RECORDS SHOWN -
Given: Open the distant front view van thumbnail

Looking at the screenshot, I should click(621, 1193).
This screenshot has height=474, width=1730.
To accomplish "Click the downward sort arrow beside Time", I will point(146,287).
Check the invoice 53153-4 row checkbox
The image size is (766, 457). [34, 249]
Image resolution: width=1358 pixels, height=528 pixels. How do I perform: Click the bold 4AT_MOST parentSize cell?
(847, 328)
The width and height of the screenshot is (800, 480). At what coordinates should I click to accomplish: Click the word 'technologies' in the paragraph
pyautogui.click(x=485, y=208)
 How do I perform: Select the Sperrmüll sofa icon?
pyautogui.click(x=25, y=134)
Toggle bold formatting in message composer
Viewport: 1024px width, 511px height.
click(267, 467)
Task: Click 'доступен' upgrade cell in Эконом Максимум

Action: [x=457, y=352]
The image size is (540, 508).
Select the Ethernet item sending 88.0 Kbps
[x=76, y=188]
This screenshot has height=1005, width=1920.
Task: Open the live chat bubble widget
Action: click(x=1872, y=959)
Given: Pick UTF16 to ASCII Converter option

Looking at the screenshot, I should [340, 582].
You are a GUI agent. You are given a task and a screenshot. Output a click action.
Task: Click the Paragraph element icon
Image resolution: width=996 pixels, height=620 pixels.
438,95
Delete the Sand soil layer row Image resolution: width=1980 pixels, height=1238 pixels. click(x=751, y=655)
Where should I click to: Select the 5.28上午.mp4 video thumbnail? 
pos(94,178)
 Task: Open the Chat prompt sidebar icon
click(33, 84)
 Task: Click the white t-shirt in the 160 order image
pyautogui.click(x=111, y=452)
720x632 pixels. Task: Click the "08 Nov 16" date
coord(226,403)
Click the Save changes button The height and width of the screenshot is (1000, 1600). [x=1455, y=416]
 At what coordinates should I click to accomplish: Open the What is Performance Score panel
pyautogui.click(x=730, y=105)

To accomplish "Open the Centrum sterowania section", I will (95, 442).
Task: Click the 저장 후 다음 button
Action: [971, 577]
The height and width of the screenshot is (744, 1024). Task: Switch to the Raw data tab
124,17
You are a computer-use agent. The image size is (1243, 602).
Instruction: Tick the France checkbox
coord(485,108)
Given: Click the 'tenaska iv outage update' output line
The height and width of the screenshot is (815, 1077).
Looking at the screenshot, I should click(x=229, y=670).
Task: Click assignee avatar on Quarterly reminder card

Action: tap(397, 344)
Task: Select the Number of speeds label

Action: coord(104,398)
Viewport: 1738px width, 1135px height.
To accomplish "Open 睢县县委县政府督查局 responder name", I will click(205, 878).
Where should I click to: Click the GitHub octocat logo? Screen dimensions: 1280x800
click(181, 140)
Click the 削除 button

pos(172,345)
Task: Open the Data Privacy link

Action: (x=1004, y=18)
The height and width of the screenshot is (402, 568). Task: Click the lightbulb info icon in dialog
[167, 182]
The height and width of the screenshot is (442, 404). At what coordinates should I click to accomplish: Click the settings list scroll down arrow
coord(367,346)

EXERCISE REQUIREMENTS - Whenever the word "agent" shows up in a line above, copy that line.

SOLUTION FOR THIS PROBLEM -
You are a GUI agent. You are given a task and a screenshot. Output a click action.
You are a computer-use agent. The image size is (1243, 602).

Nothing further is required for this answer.